Cette initiative s’inscrit dans une dynamique plus large visant à réduire la dépendance aux importations de produits sidérurgiques. Alors que le Gabon importe encore une part importante de ses besoins en fer à béton, le sous-sol du pays regorge de ressources minières encore peu exploitées. En misant sur une production locale, les autorités gabonaises ambitionnent de préserver les devises nationales tout en renforçant un secteur industriel souvent limité à l’exportation de matières premières brutes.

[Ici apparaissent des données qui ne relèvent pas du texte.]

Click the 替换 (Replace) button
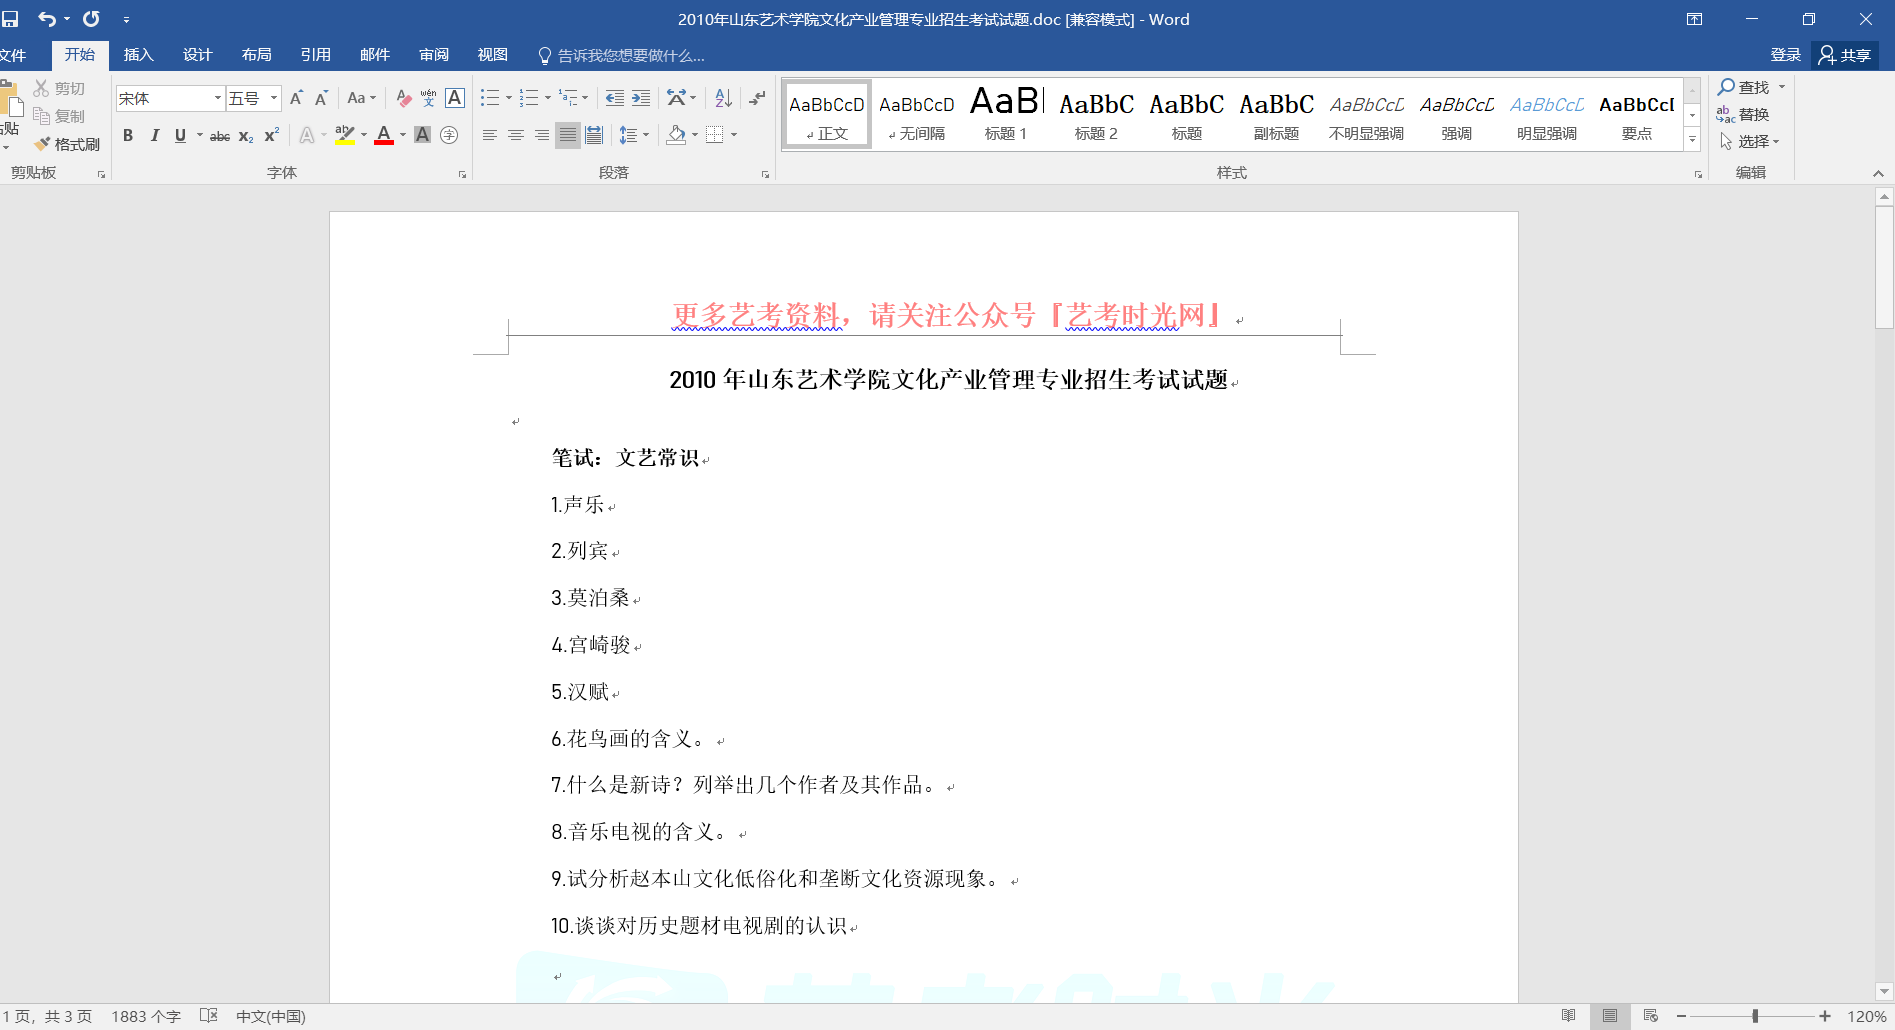Screen dimensions: 1895x1030 [x=1744, y=115]
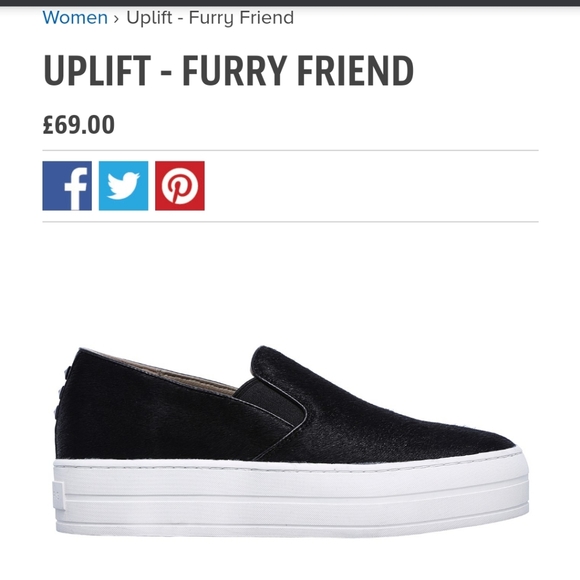This screenshot has height=580, width=580.
Task: Click the white f on Facebook tile
Action: pos(76,189)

Nkok, un pôle clé pour l’industrie gabonaise
La Zone d’investissement spécial (ZIS) de Nkok, opérationnelle depuis plus de dix ans, incarne cette volonté de transformation structurelle. Cette zone franche, bénéficiant d’un régime fiscal et douanier avantageux, accueille déjà des acteurs des secteurs du bois, de la métallurgie légère et de la logistique. L’arrivée de Prometal Gabon, spécialisée dans le fer à béton, renforce un écosystème industriel encore en construction, mais qui commence à tisser des chaînes de valeur locales, notamment dans le bâtiment et les travaux publics.
Le choix de Nkok n’est pas anodin. La proximité avec le réseau ferroviaire Transgabonais et le port d’Owendo offre un avantage logistique majeur pour une production aussi lourde. Pour Prometal Gabon, la maîtrise des coûts logistiques est cruciale : acheminer les intrants et distribuer les produits finis vers les principaux pôles urbains comme Libreville, Port-Gentil ou Franceville représente un enjeu de compétitivité majeur.
Création d’emplois et défis de formation
Avec 1 350 emplois prévus, directs et indirects, ce projet industriel pourrait apporter une réponse tangible au chômage des jeunes au Gabon. Au-delà des postes créés sur site, l’usine devrait stimuler toute une chaîne de sous-traitance locale : entreprises de construction pendant la phase de chantier, transporteurs, prestataires de maintenance et fournisseurs de services techniques après la mise en service. Cependant, la réussite de ce volet social dépendra de la capacité du Gabon à former une main-d’œuvre qualifiée.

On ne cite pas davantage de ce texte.